▶ **Task objective**: Find the word "computer" in the listing; pull out each line holding it.
── Recorded data
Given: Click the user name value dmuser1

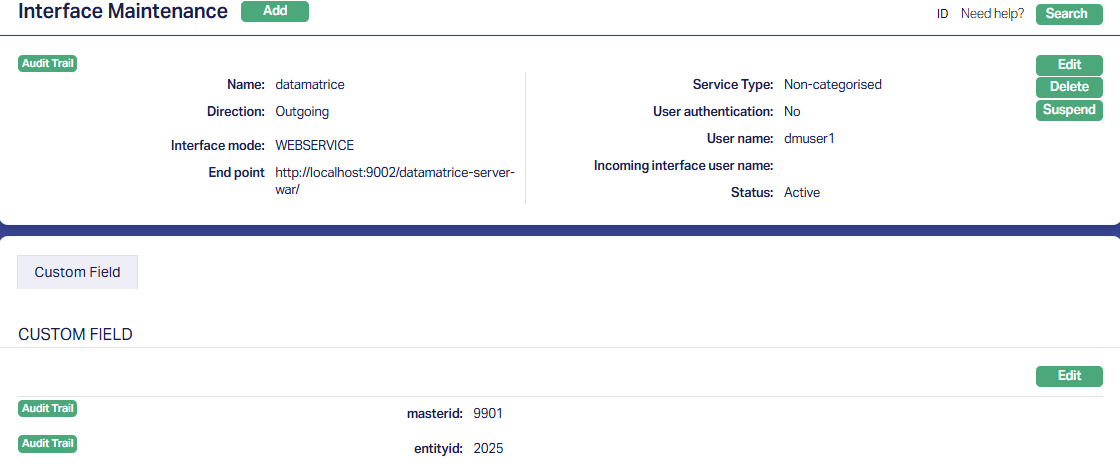Looking at the screenshot, I should (809, 138).
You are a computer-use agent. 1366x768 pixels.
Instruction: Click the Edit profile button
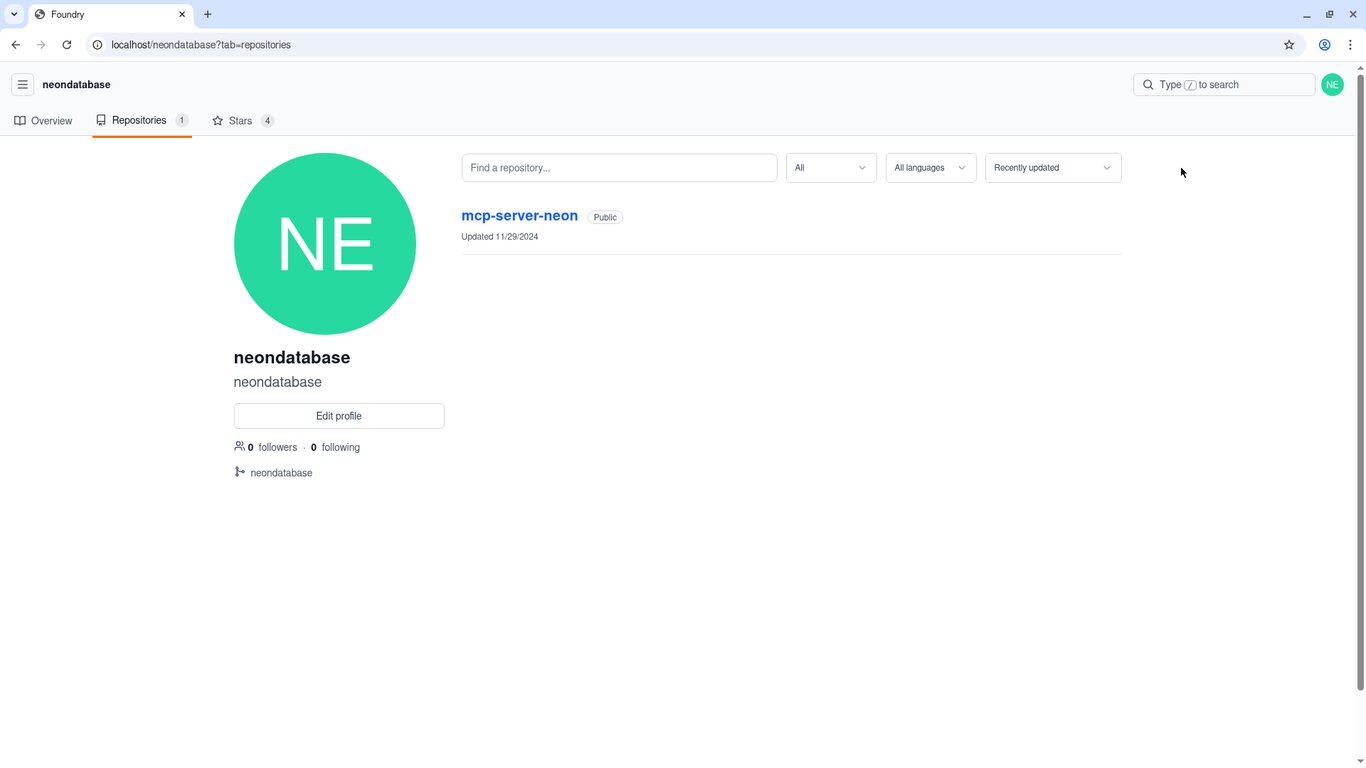(x=339, y=416)
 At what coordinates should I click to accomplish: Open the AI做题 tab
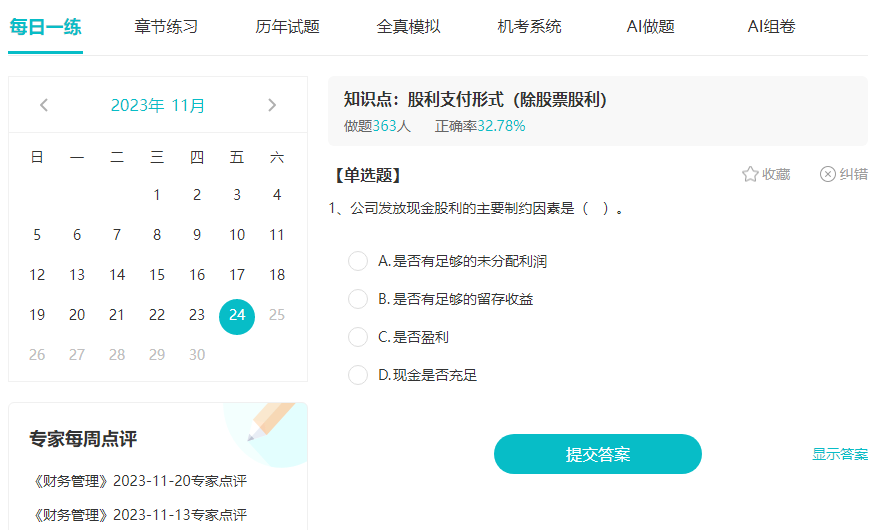(650, 27)
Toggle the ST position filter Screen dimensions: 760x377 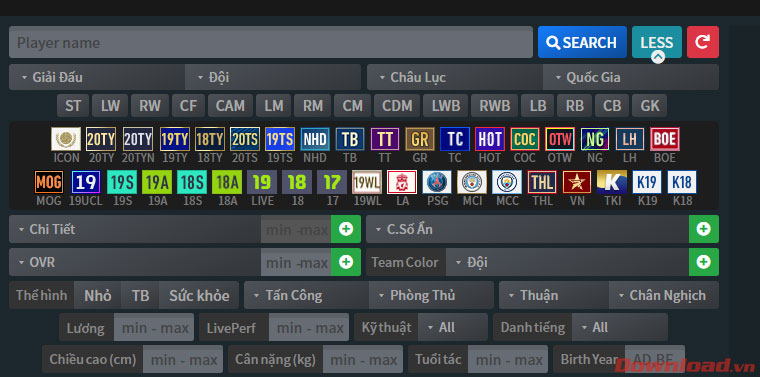(73, 106)
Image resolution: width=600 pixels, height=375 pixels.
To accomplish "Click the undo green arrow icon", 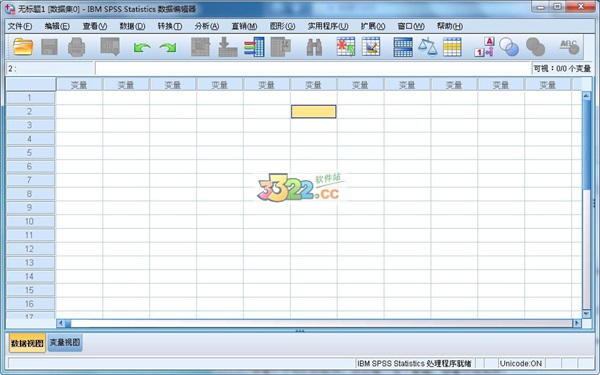I will tap(142, 47).
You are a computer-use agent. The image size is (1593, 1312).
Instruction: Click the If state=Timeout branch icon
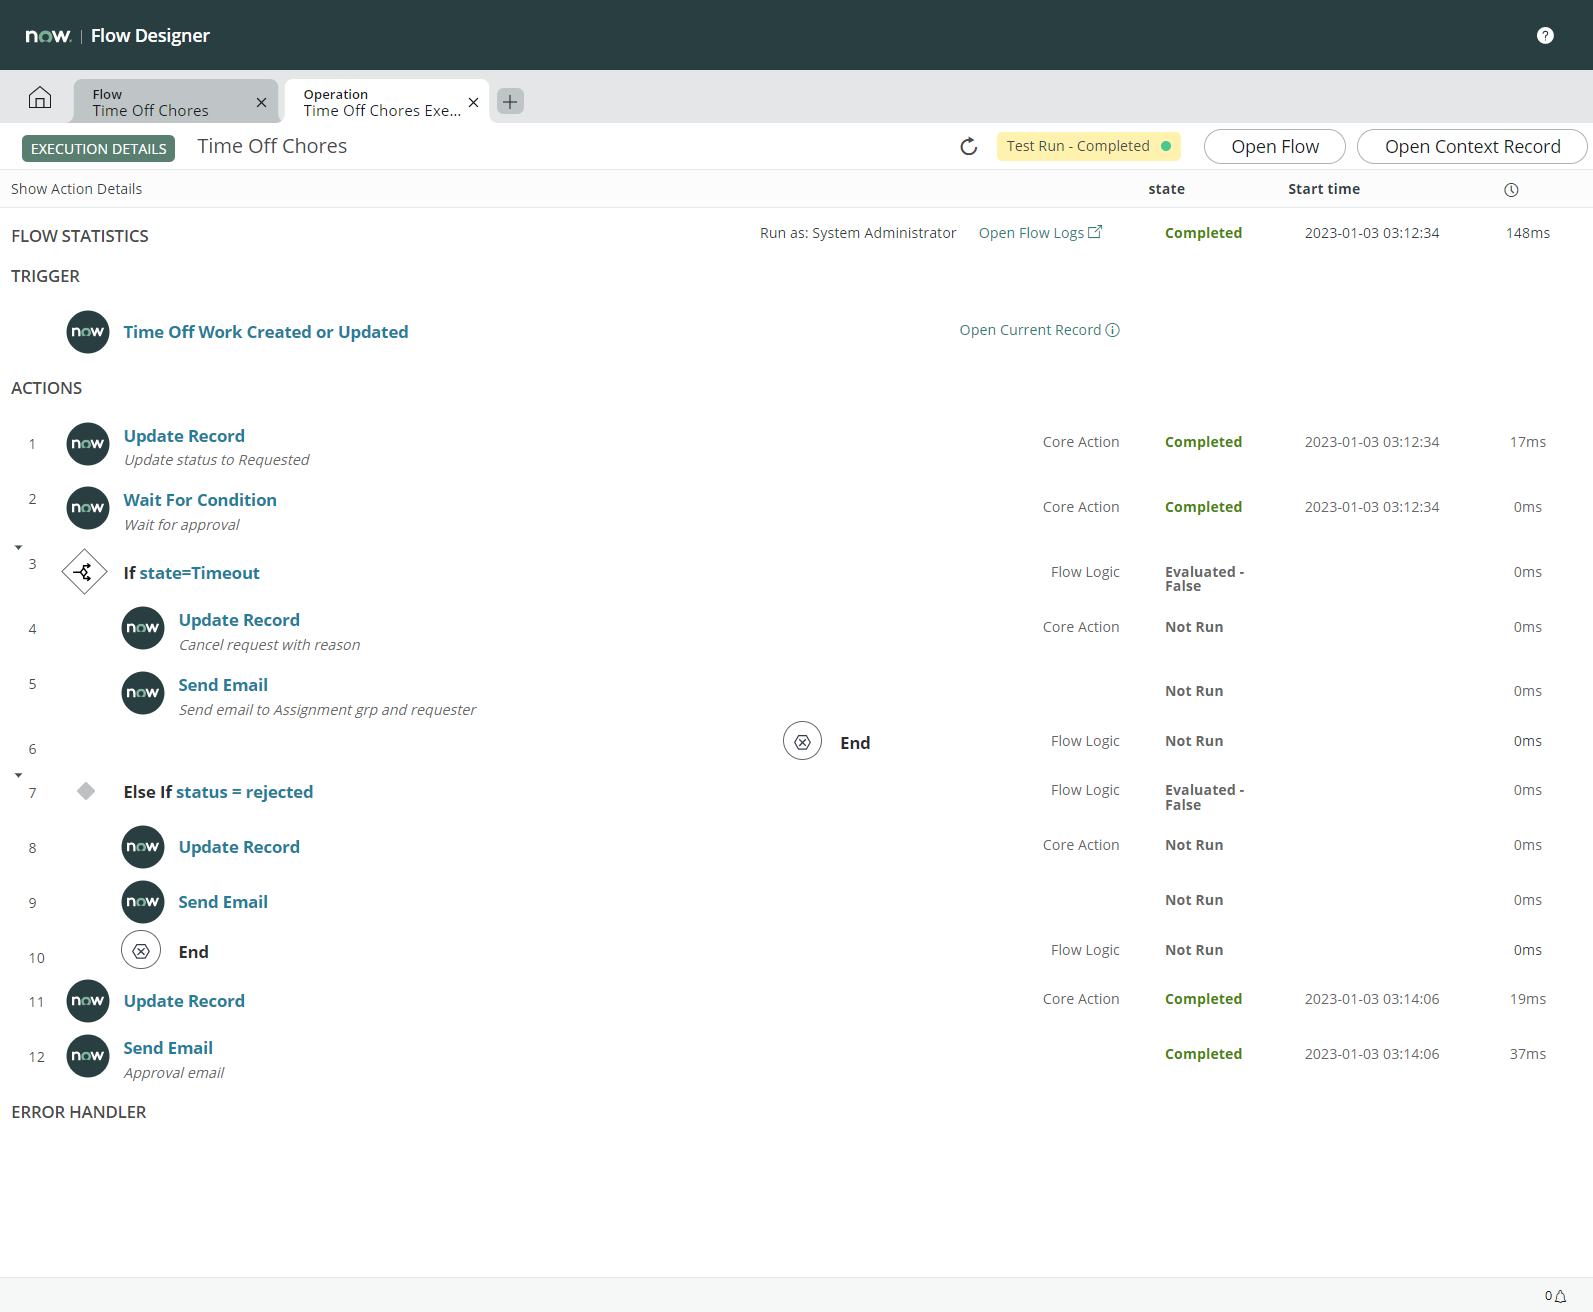coord(84,572)
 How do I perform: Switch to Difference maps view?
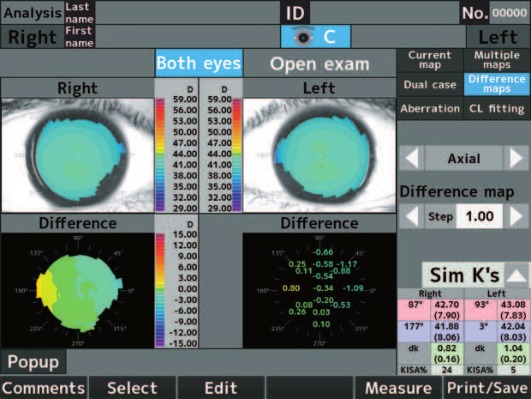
────
▶ **Response to the task**:
You are a computer-use agent. 1366x768 pixels.
You are a computer-use agent. The image size is (1593, 1312).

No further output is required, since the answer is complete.